→ Exercise details: Scan the records below for the line with "The image size is (1372, 873)." and the line with "Open the Elements". Repeat those two lines and every line between them exactly, and nothing else.

***** Materials provided *****

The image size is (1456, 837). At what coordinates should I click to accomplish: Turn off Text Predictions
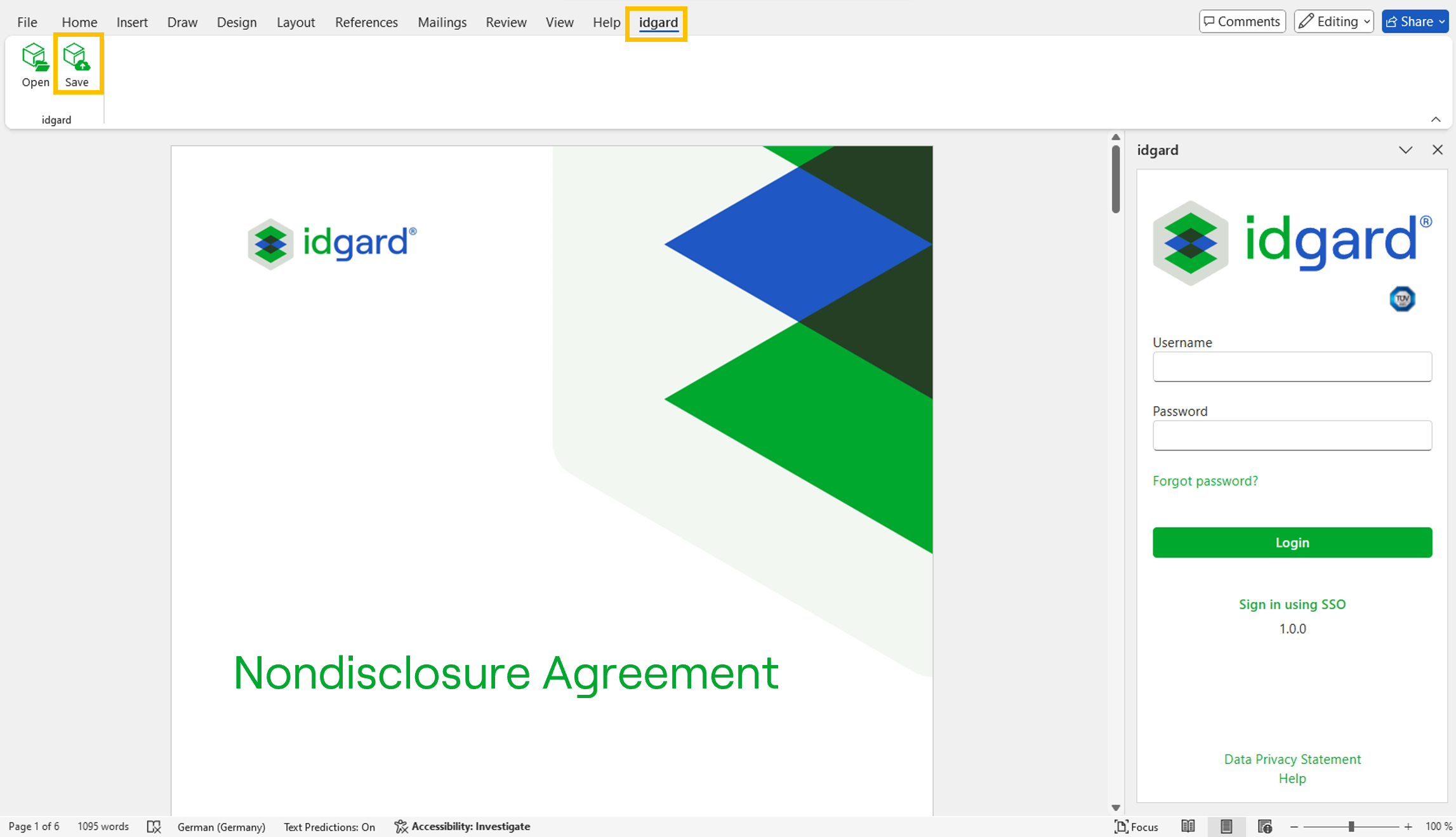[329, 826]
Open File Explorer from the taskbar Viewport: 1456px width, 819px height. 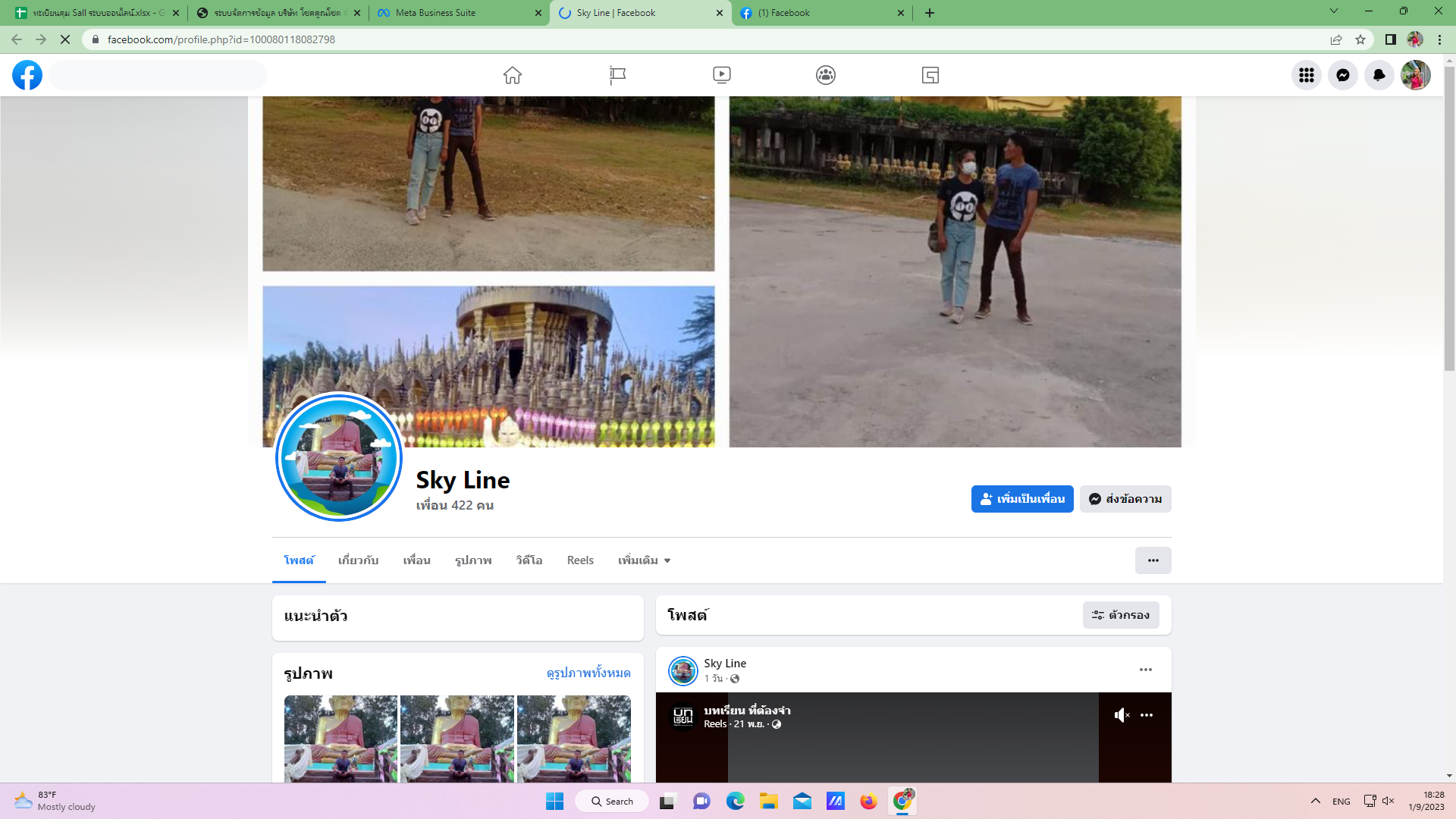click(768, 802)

*****
***** Materials provided *****

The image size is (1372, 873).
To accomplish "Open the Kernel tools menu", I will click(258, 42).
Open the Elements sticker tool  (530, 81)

*****

→ Written response:
The image size is (1372, 873).
To accomplish "Open the Kernel tools menu", I will click(258, 42).
Open the Elements sticker tool  (530, 81)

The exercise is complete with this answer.